Ratgeber

Dieses Küchenutensil hat – was seine Vielfältigkeit anbelangt – ordentlich was auf der Pfanne! Es gibt sie in in den unterschiedlichsten Formaten, aus divseren Materialien und mit verschiedensten Oberflächenbeschichtungen.Gängige Materialien bilden Pfannen aus Aluminum, Edelstahl, Gusseisen, Schmiedeisen, Keramik und Kupfer, wobei Kupfer die beste Wärmeleitfähigkeit aufweist. Erfahrene Kochprofis und genussliebende Gourmets bevorzugen daher in der Regel Kupferpfannen. Bei dem Metall handelt es sich zugleich um das edelste Material für Pfannen, wodurch ihre Anschaffung recht kostspielig ist. Dafür weisen sie bei entsprechender Pflege und regelmäßiger Polierrung eine lange Lebensdauer auf. Falls Sie über einen Induktionsherd verfügen, sollten Sie beim Kauf einer Kupferpfanne vorab klären, ob diese auch dafür geeignet ist. Da Kupfer nicht magnetisiert, sind die Pfannen für Induktionsherde unbrauchbar. Allerdings bieten manche Hersteller mittlerweile entsprechend modifizierte Modelle an. Insbesondere die Beschichtung spielt bei der Kupferpfanne eine wichtige Rolle, da das Metall mit manchen Lebensmitteln reagieren kann.

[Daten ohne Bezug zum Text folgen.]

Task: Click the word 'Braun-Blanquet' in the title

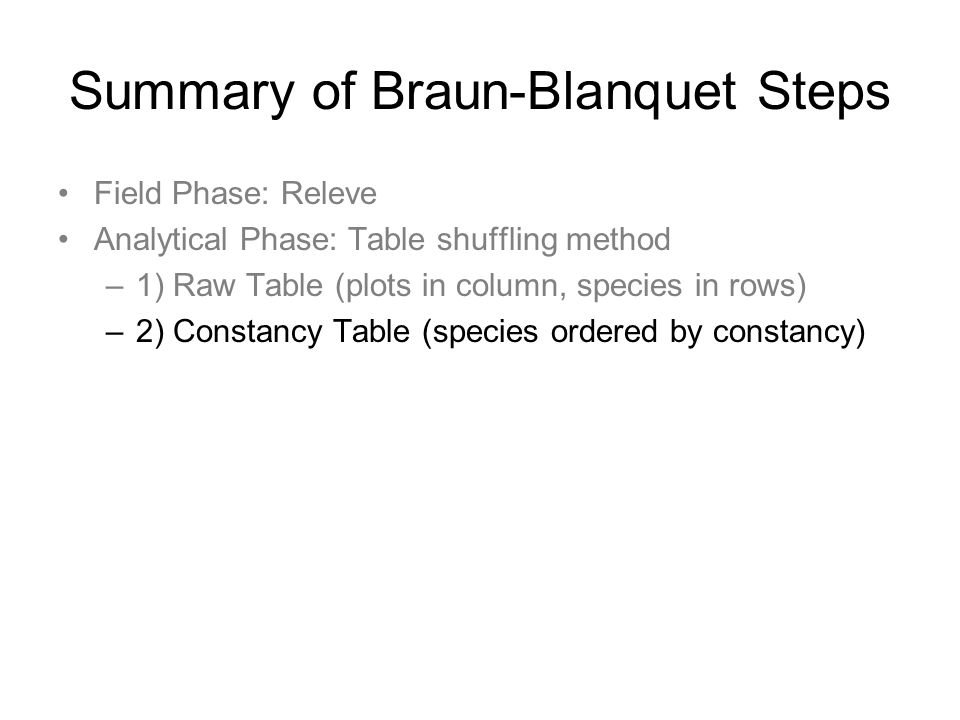Action: (x=553, y=92)
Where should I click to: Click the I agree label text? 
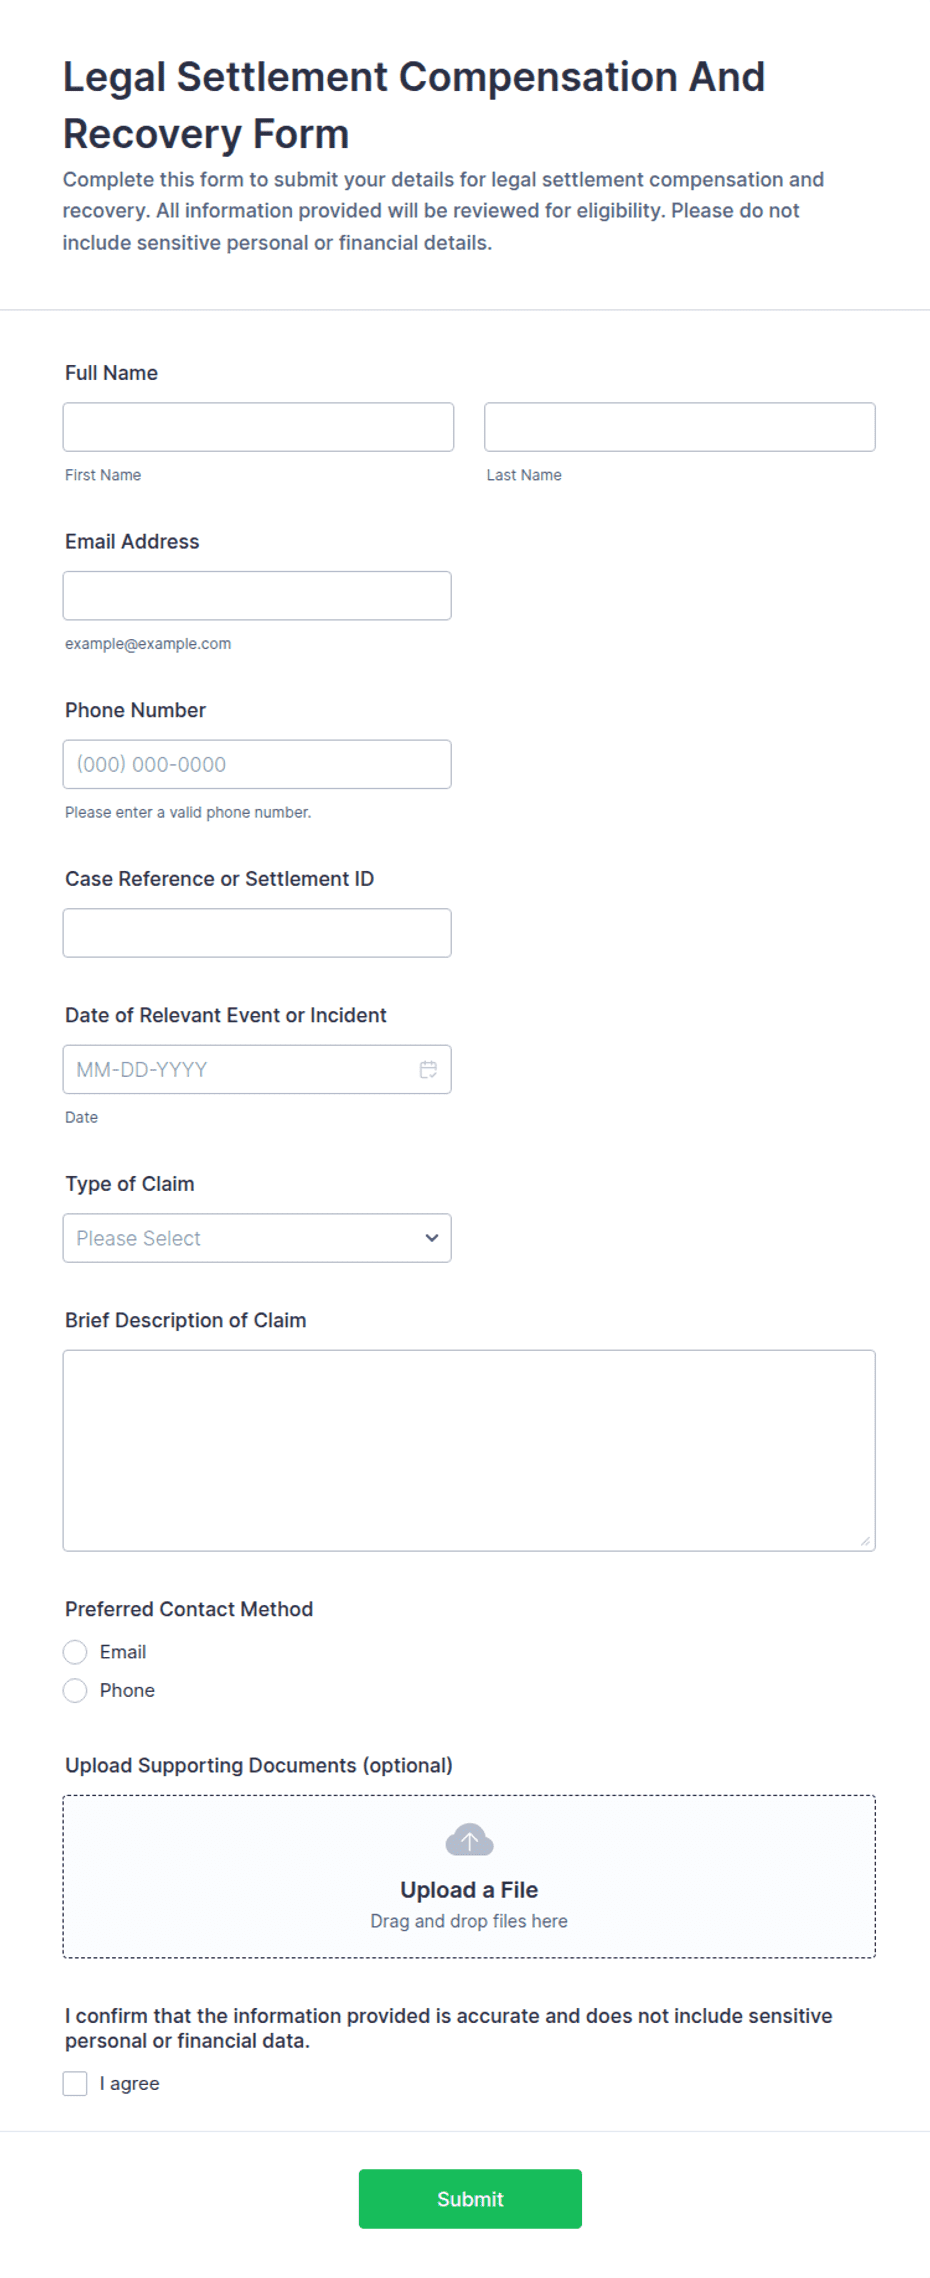[129, 2083]
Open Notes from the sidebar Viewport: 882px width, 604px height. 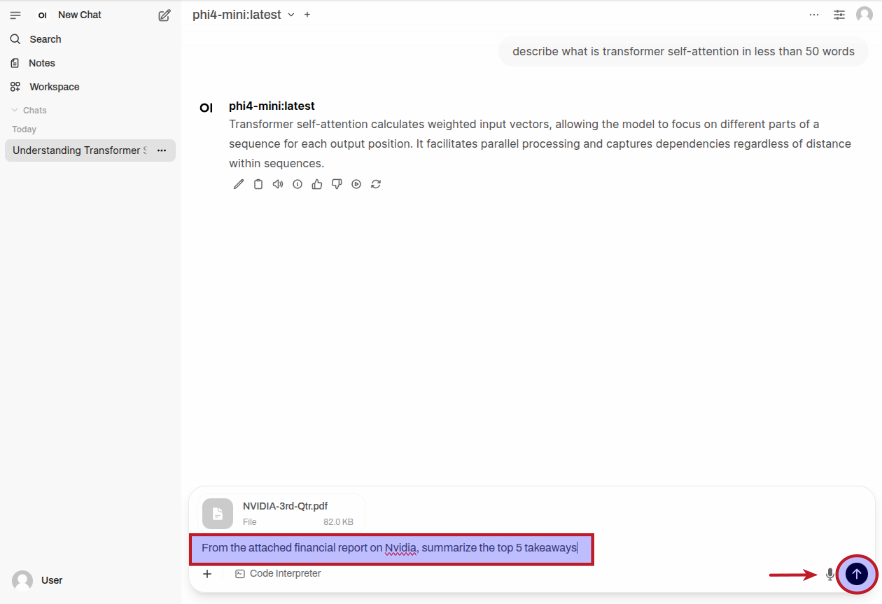pos(41,63)
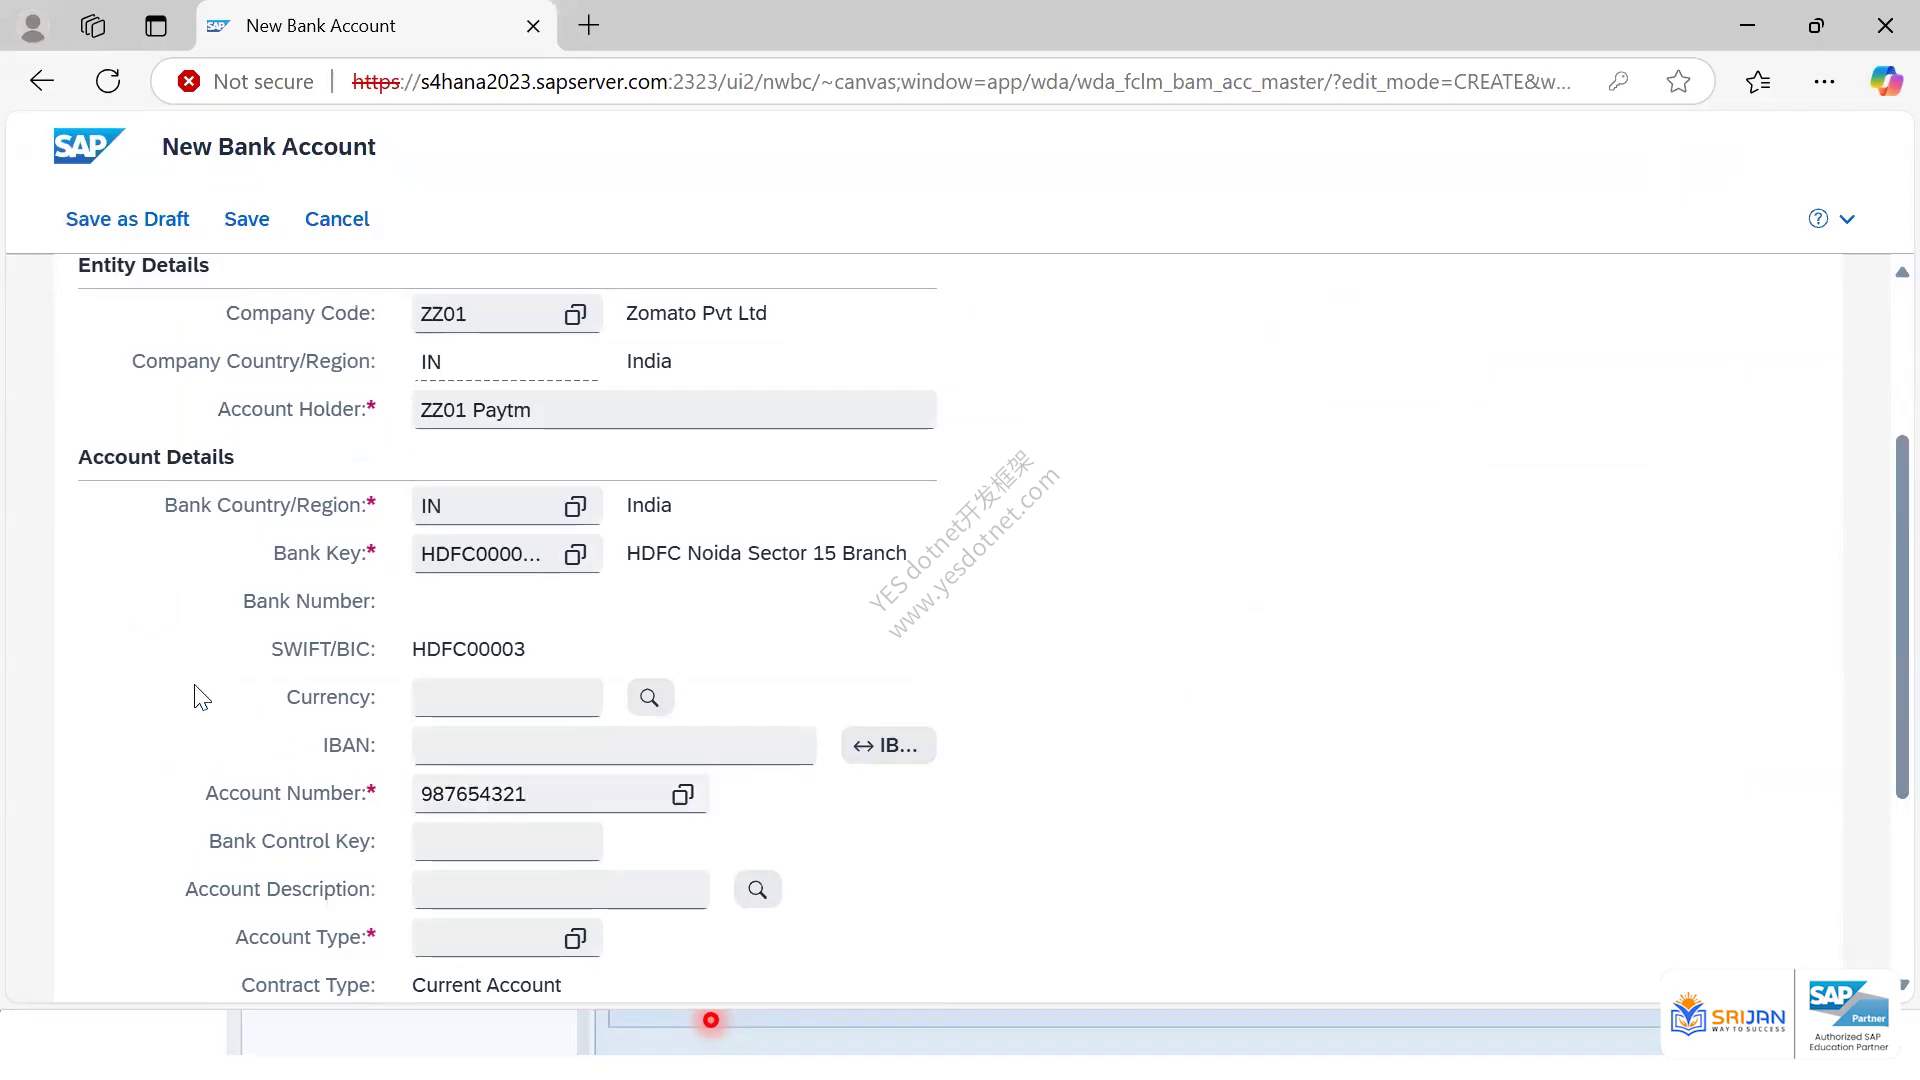Screen dimensions: 1920x1080
Task: Favorite this page with star icon
Action: point(1679,82)
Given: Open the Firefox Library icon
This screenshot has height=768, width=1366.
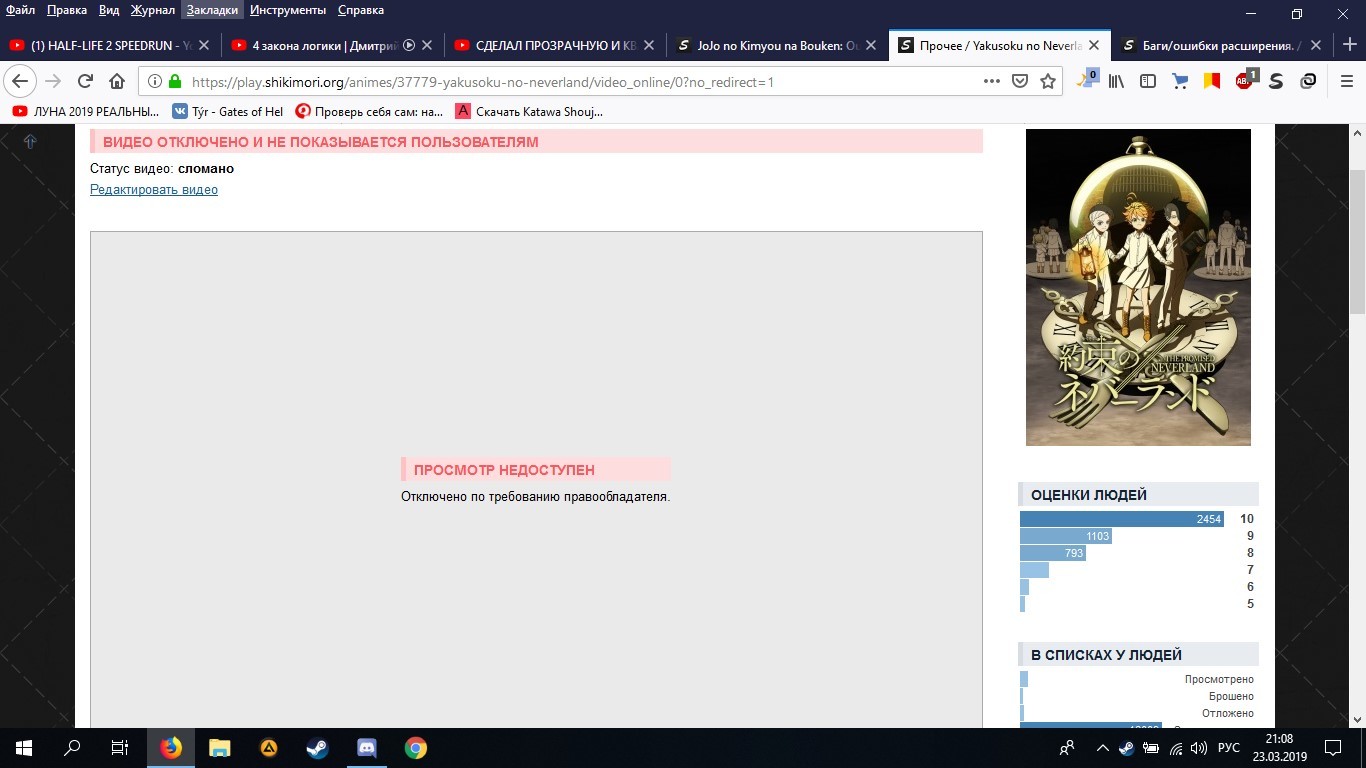Looking at the screenshot, I should click(x=1116, y=81).
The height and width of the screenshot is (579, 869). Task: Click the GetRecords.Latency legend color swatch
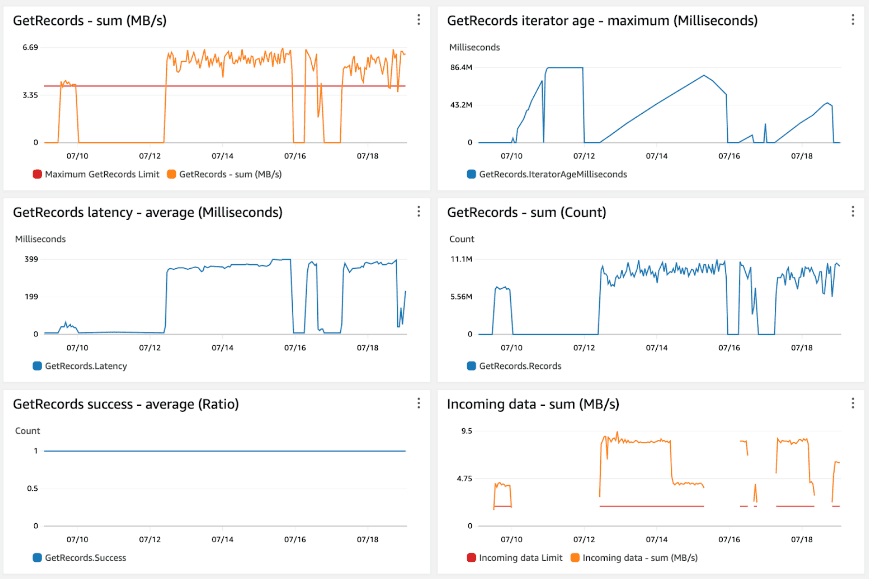tap(38, 366)
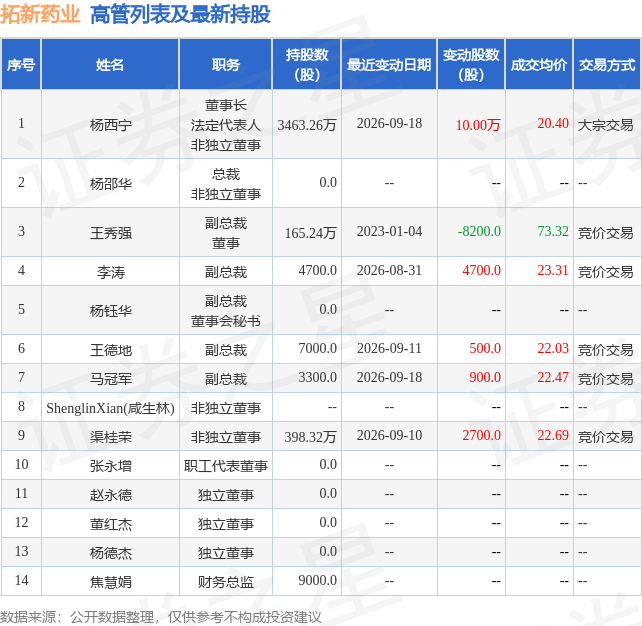Click the 职务 column header
Image resolution: width=642 pixels, height=626 pixels.
(x=226, y=65)
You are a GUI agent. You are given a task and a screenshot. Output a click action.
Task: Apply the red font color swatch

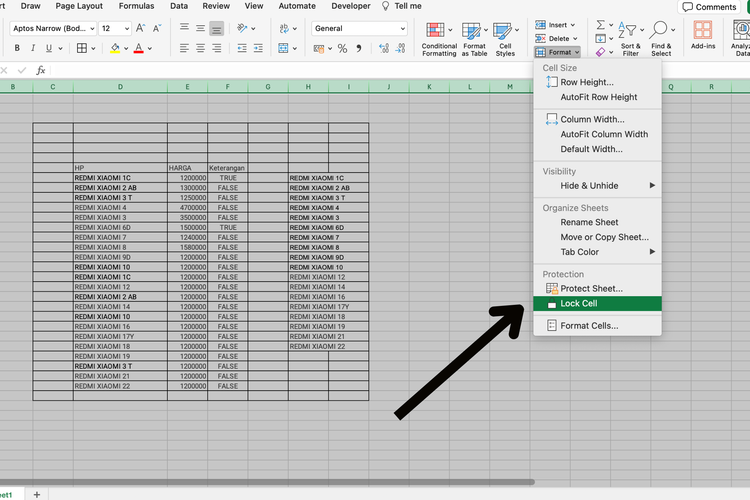pos(139,48)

Beschichtungen aus Zinn, Edelstahl oder Keramik sorgen für eine sichere Verkleidung und gute Anti-Haft-Beschichtung. Oberflächenveredelungen besitzen zudem den Vorteil, dass sie ölabweisend sind. Daher benötigen Sie kaum Fett und trotzdem brennt nichts an. Dank antihaftbeschichteter Pfannen lässt sich das Essen leicht lösen und auch die Reinigung gestaltet sich deutlich einfacher. Die wohl bekannteste Beschichtung stellt die Teflonpfanne dar. Ihre thermoplastische Anti-Haft-Beschichtung beinhaltet in der Regel Polytetrafluorethylen, daher findet sich hier oft die Abkürzung PTFE wieder. Allerdings dürfen Sie antihaftbeschichtete Pfannen nicht zu stark erwärmen. Ansonsten läuft die Beschichtung Gefahr, sich zu verfärben oder abzublättern. Im schlimmsten Falle entwickeln sich ab einer Temperatur von 360 Grad gar giftige Dämpfe. Heizen Sie daher Pfannen nie länger als drei Minuten vor. Bei Induktionsherden sollten Sie von einem Vorheizen ganz absehen. Sind Nahrungsmittel in der Pfanne enthalten, so erreicht diese selten eine Temperatur über 200 Grad. Hauen Sie daher lebensmitteltechnisch gerne alles in die Pfanne, was Ihnen zwischen die Finger kommt.